## Request 1
Rewrite the part of the parenting programme passage that starts with "PLH was developed" and ends with "dose of fun.", putting "minimal cost" in place of "low cost".
## Request 2
According to the parenting programme passage, how many parents took part in the randomised controlled trial in Cape Town?
## Request 3
Continue the passage about the Parenting for Lifelong Health programme from its final sentence.

Evidence continues to emerge from around the world for the effectiveness of the ‘Parenting for Lifelong Health’ suite of interventions. Improving parenting has been shown to reduce child abuse, but, until now, there have been no tested parenting programmes for parents of young children in South Africa.
PLH was developed by researchers from the Universities of Oxford, Bangor and Cape Town, together with NGO Clowns Without Borders South Africa. Parenting for Lifelong Health (PLH) for Young Children is one of the first open access parenting programme for parents of 2- to 9-year-olds that can be delivered at low cost. This 12-session group-based programme provides parents with skills to develop positive relationships with their children and to manage difficult child behaviours in a nonviolent way. The programme is delivered collaboratively with interactive activities and a good dose of fun.
A newly released article in the Journal of Child Psychology and Psychiatry on a randomised controlled trial of PLH for Young Children conducted in two low-income communities in Cape Town with 296 parents shows promising results.

## Extracted material
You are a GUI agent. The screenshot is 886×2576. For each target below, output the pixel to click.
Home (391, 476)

...

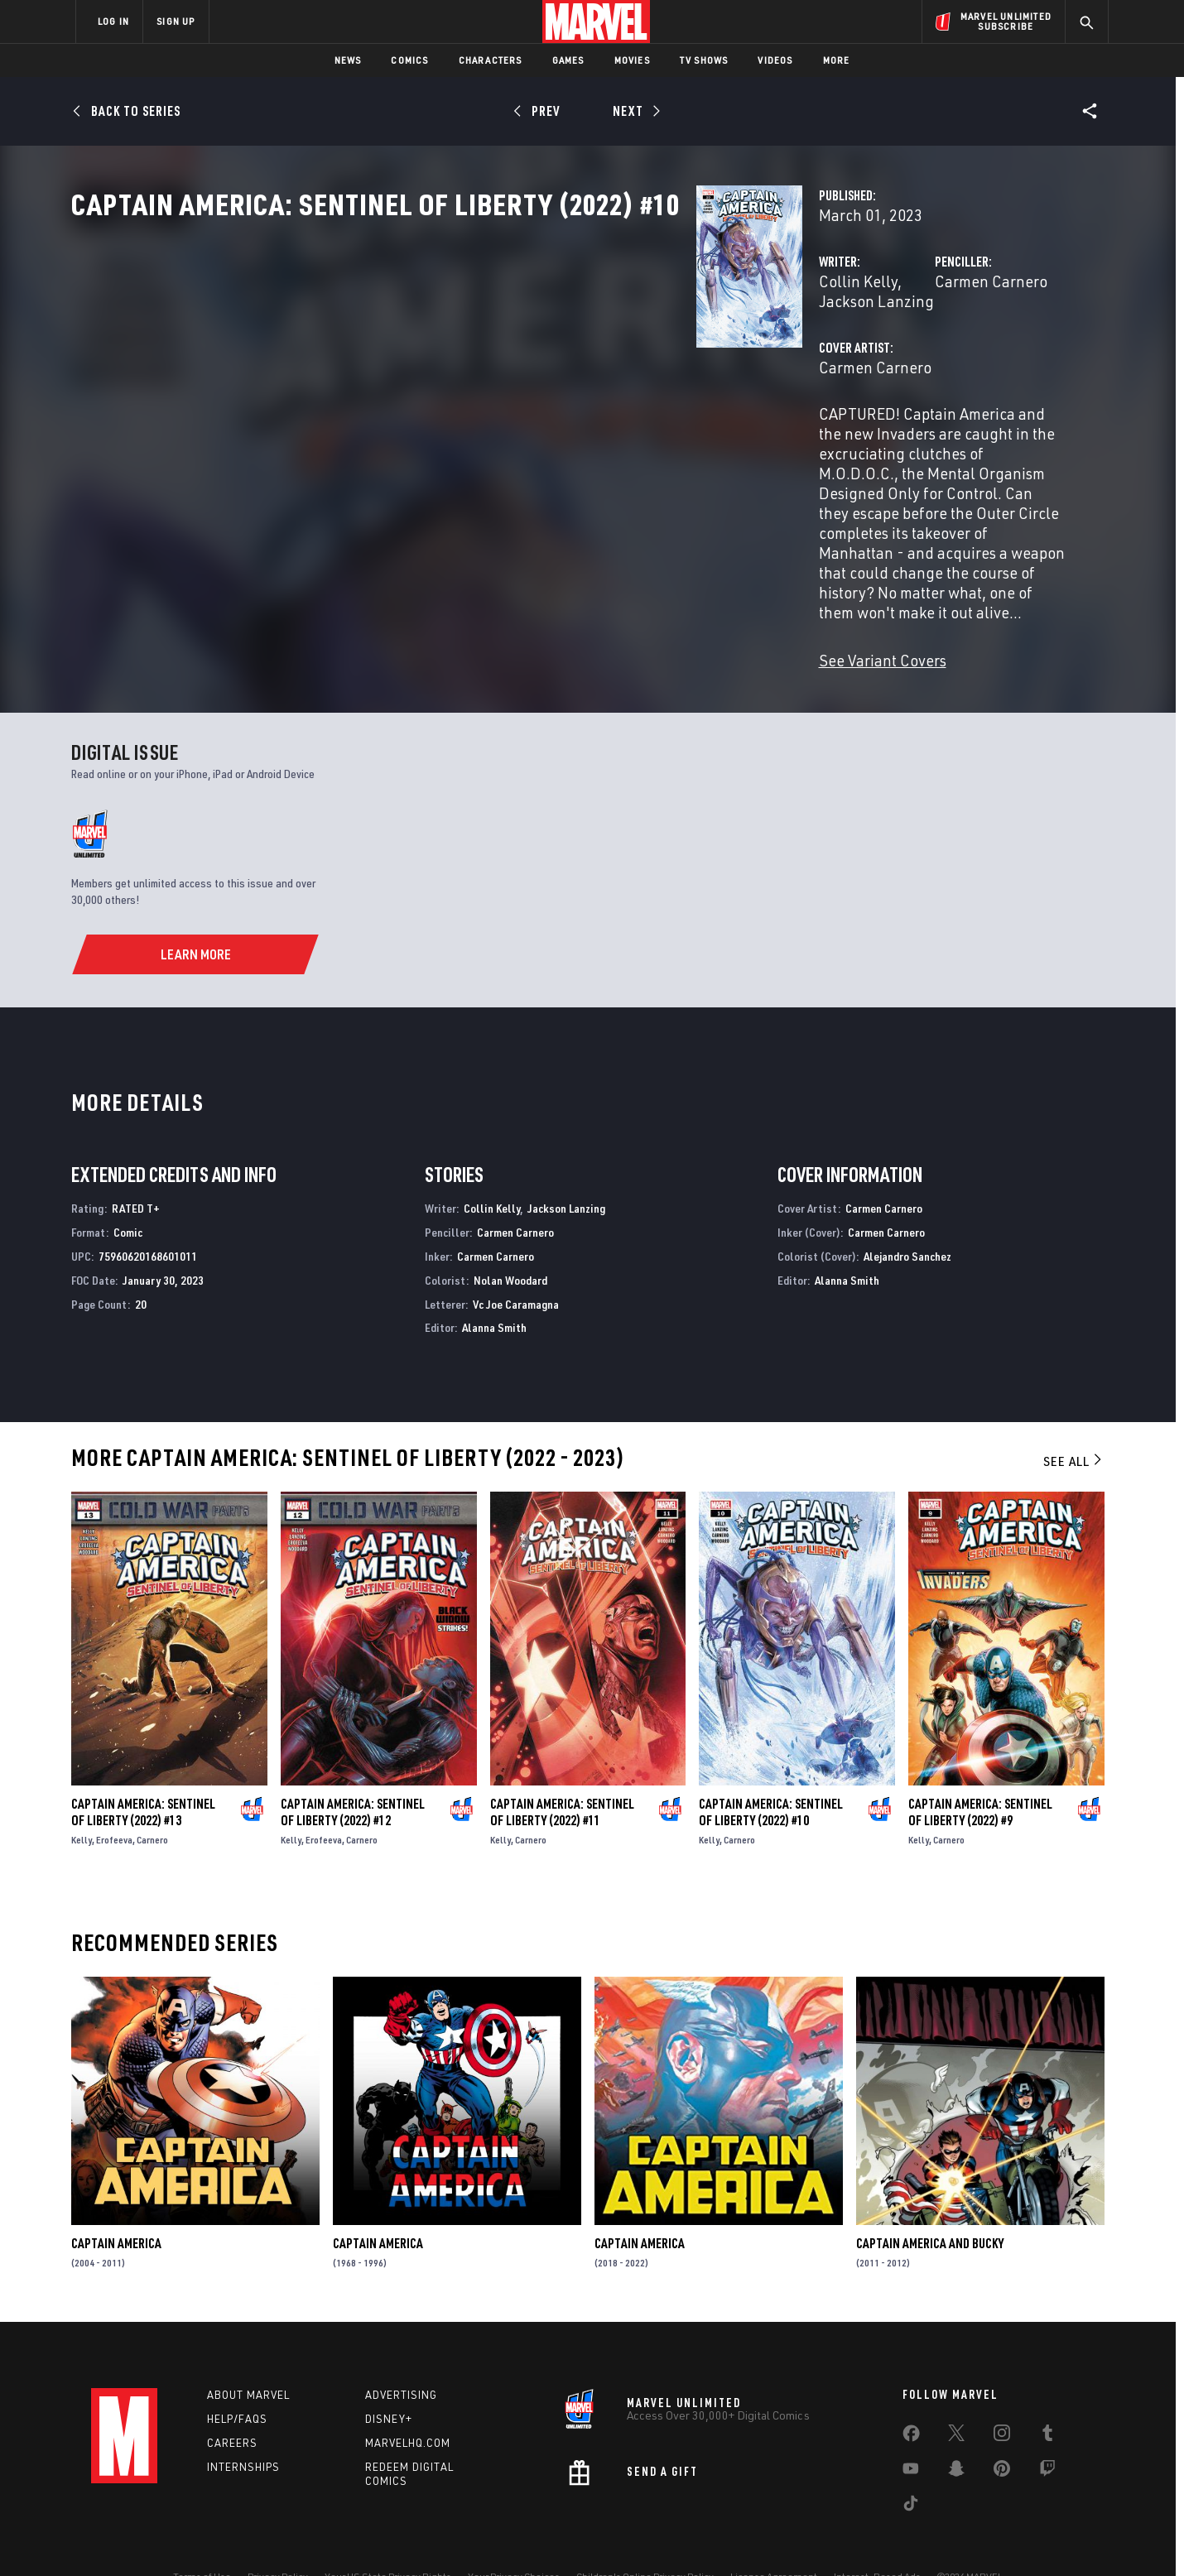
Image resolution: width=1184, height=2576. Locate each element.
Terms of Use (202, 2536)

## Task result 1
PLH was developed by researchers from the Universities of Oxford, Bangor and Cape Town, together with NGO Clowns Without Borders South Africa. Parenting for Lifelong Health (PLH) for Young Children is one of the first open access parenting programme for parents of 2- to 9-year-olds that can be delivered at minimal cost. This 12-session group-based programme provides parents with skills to develop positive relationships with their children and to manage difficult child behaviours in a nonviolent way. The programme is delivered collaboratively with interactive activities and a good dose of fun.

## Task result 2
296 parents.

## Task result 3
Parents who received the programme said that they used positive parenting strategies more often and used less physical and emotional punishment than those who did not receive it. In a structured observational play task, these parents had more positive interactions with their children, while their children showed improvements in their behaviour. Encouragingly, many of these results continued one year later.
This trial highlights that even in challenging environments a parenting programme can have a positive impact on parents and their children. It supports extensive scale-up of these services to reach more families.
This programme forms part of the larger Parenting for Lifelong Health suite of interventions, which have been developed through a collaboration between the World Health Organization, UNICEF, academic institutions and community-based organisations. These interventions are now being implemented widely in 22 low-resource countries across Sub-Saharan Africa, Southeast Asia, Eastern Europe and the Caribbean – reaching over 300 000 vulnerable families. Find out more, including access to the programme manuals at no cost.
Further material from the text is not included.